### YOUR OBJECTIVE
Here are some records; quote them exactly, leaving out the pictures.

### SUPPLIED RECORDS
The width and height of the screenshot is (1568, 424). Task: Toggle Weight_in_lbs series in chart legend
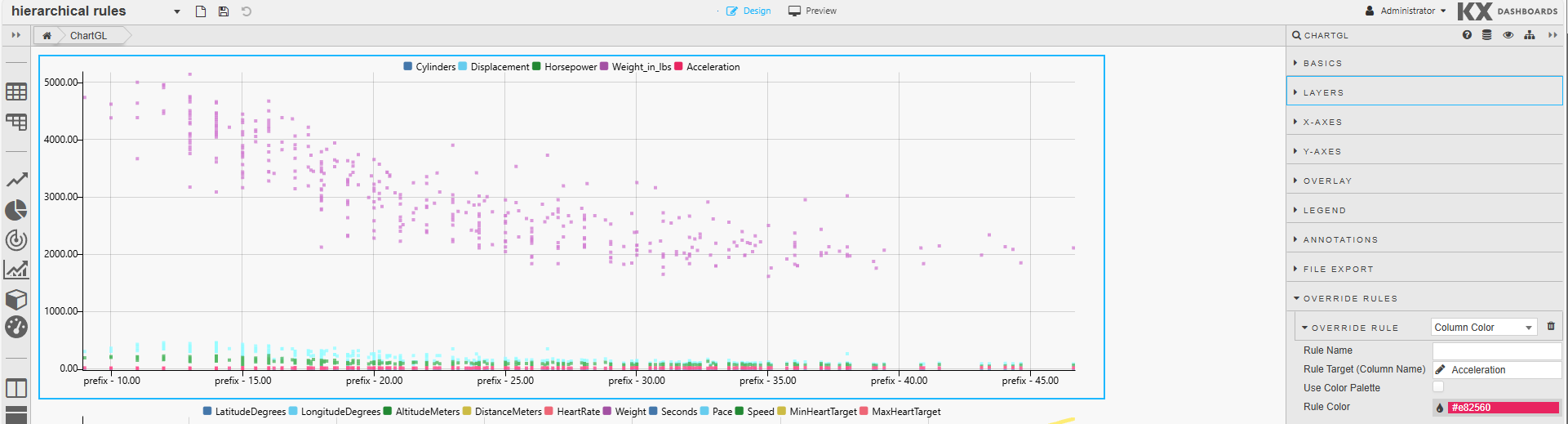click(x=636, y=67)
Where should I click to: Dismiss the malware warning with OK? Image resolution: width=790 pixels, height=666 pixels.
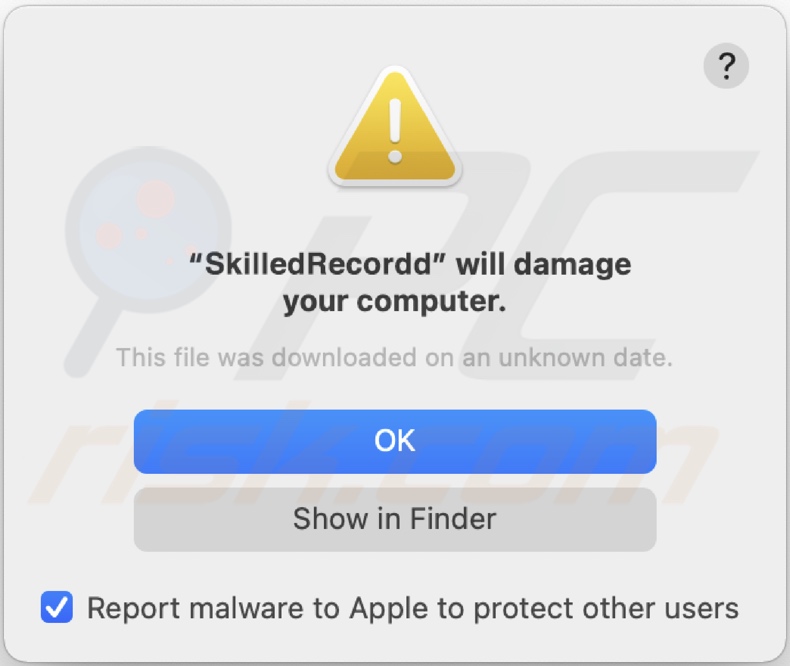395,441
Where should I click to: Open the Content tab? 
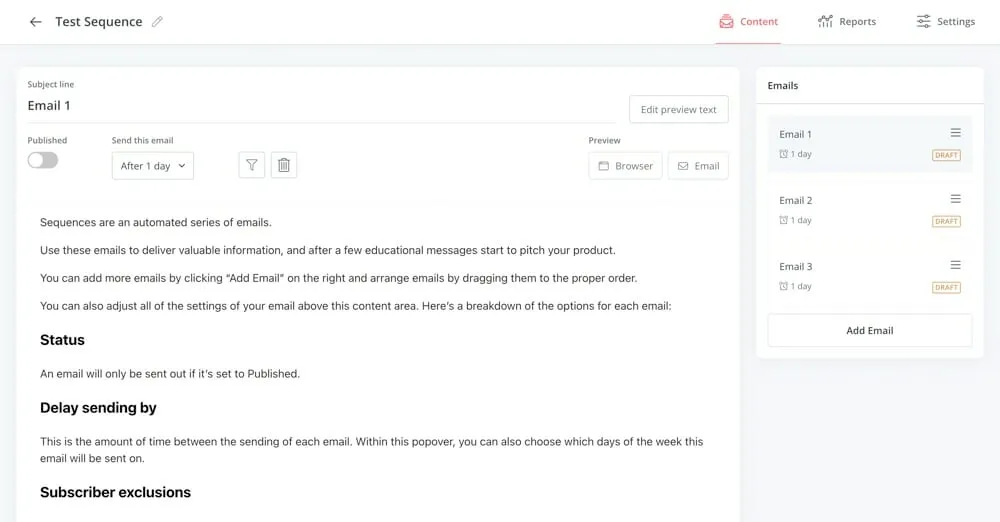pyautogui.click(x=748, y=22)
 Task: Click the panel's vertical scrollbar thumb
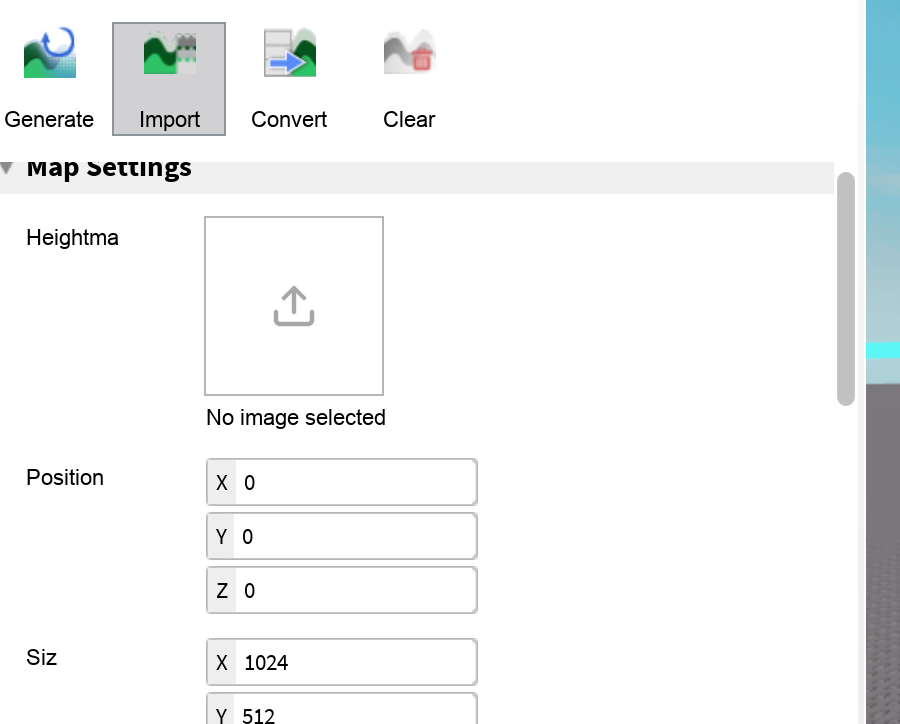[846, 288]
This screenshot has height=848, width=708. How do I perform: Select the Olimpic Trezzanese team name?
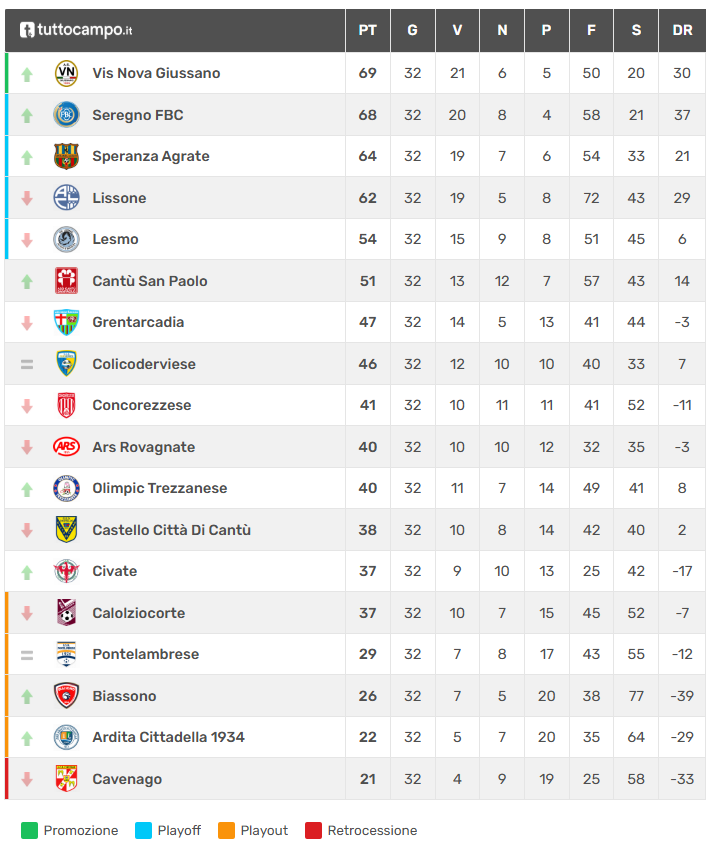point(159,488)
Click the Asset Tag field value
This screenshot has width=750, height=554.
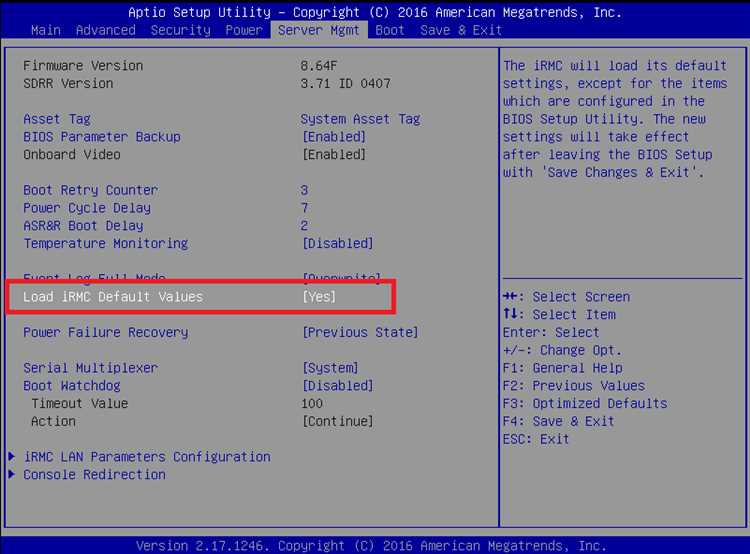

### TASK ANSWER
The width and height of the screenshot is (1568, 424). Task: Toggle Weight_in_lbs series in chart legend
click(x=636, y=67)
Where should I click to: Dismiss the malware warning with OK? Image resolution: width=790 pixels, height=666 pixels.
395,441
Where should I click to: Open the Content tab? 
pyautogui.click(x=748, y=22)
 Task: Click the panel's vertical scrollbar thumb
[846, 288]
This screenshot has height=848, width=708. How do I perform: Select the Olimpic Trezzanese team name?
point(159,488)
Click the Asset Tag field value
This screenshot has width=750, height=554.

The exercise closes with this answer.